Aotearoa est le nom Maori de la Nouvelle-Zélande. Il signifie « le long nuage blanc ». La légende veut que ce nom ait été attribué par Kuramarotini, l'épouse de Kupe, le premier découvreur de ces îles. Aujourd'hui, l'expression « Nouvelle-Zélande Aotearoa » est utilisée parfois pour désigner le voisin de l'Australie. Une manière de rappeler la présence du peuple Maori. Riche de six cent ans d'histoire, certains aspect de la culture maori sont appelés des taonga, c'est-à-dire des trésors.

 

Le ta moko était une pratique très douloureuse, qui versait beaucoup de sang.


D'abord, un peu d'histoire
Les premiers Maori auraient accosté les côtes de la Nouvelle-Zélande Aotearoa XIIe – XIVe siècle. Quelques centaines d'années plus tard, au XVIIe - XVIIIe siècle, les Européens abordèrent eux-aussi les terres néo-zélandaises. Après des échanges tumultueux entre Occidentaux et Maori au début de la colonisation, la situation se calma avec la déclaration d'indépendance en 1835.
Cinq ans plus tard, le traité de Waitangi fut signé entre colons et autochtones. Rédigé en anglais et en maori, cet accord proclamait la souveraineté britannique tout en laissant le contrôle des ressources (forêts, eaux, etc.) aux autochtones. Les différences entre les deux versions furent la source de nombreux problèmes entre Maori et Pakeha, Néo-Zélandais d'origine européenne.

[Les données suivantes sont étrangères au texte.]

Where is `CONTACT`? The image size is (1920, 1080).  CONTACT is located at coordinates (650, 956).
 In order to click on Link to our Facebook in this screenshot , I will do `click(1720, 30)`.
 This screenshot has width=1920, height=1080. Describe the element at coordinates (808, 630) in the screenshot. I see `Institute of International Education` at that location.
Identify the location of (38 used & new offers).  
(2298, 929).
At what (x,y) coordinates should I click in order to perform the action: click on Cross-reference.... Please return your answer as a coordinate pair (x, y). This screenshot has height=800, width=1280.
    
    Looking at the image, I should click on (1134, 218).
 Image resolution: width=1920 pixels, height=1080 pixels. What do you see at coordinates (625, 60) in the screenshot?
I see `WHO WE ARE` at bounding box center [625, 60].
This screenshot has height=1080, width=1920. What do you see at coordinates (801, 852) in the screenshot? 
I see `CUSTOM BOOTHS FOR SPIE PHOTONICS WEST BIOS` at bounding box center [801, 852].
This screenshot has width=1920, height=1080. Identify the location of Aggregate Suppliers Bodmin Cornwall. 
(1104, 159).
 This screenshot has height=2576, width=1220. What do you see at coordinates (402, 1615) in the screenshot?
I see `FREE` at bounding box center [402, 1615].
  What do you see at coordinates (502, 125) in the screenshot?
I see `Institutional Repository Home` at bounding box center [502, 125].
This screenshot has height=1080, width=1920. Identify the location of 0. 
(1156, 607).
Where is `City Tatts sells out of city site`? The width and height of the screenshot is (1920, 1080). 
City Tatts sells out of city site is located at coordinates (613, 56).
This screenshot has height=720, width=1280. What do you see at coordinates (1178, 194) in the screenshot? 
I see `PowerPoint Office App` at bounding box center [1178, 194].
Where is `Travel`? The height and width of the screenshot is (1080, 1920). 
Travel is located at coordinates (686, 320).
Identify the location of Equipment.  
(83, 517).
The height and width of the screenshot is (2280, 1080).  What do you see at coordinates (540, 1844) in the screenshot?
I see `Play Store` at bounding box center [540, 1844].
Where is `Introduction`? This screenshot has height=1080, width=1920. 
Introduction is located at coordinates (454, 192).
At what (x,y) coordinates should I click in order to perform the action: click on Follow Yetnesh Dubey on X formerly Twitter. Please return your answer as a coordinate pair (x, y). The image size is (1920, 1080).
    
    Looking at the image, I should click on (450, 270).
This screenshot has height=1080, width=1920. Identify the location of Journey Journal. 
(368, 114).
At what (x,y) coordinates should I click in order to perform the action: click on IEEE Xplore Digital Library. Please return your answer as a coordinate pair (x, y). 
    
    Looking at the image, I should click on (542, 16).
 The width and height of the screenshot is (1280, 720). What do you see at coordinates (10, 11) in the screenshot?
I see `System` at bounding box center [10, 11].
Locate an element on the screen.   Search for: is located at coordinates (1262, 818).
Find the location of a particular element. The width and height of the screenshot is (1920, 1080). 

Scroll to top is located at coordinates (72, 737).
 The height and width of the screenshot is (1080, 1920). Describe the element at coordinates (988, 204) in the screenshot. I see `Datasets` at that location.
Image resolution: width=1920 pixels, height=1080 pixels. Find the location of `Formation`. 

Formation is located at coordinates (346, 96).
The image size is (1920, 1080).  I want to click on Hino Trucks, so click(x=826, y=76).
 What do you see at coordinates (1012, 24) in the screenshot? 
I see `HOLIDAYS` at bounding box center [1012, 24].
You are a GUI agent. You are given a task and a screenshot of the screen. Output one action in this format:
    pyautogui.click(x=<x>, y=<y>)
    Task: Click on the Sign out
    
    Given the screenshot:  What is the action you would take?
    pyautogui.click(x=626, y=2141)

Les parents des dieux, de la rosée et de la brume
La mythologie maori explique que le couple originel, Rangi (Père Ciel) et Papa-tuanuku (Mère Terre) donna naissance à six fils. Six dieux qui avaient chacun un domaine de compétence. Rongo est le dieu des plantes cultivées, Tangaroa, celui des poissons et des reptiles, Tu, celui de la destruction, Tane, celui des forêts. Le domaine d'influence des deux derniers, Haumia et Tawhiri, est plus restreint.  Les progénitures divines durent mettre fin à l'étreinte de leurs parents pour laisser jaillir la lumière et le monde des humains.
La légende veut que Rangi et Papa-tuanuku ne se remettent jamais de cette séparation forcée. Père Ciel soupire en pensant à cette étreinte passionnée (c'est la brume) et Mère Terre pleure quand lui revient ce souvenir (c'est la rosée).

Des taonga nés des dieux
Rangi et Papa auraient fait don de la musique aux hommes. La mélodie provient de Père Ciel et le rythme de Mère Terre, de ses battements de cœur. La musique accompagne les cérémonie rituelle ainsi que les mariages et les enterrements. Bois, os de baleine, coquillage et même pierre servaient à la fabrication des instruments.
L'art de la sculpture ne s'arrête pas aux instruments de musique. Pirogues, talismans, maisons et même la peau avec le tatouage sont toujours richement décorés. Les dessins font souvent référence au couple originel et à leurs enfants. Par exemple, les spirales rappellent la séparation de Rangi et Papa et donc le jaillissement de la lumière.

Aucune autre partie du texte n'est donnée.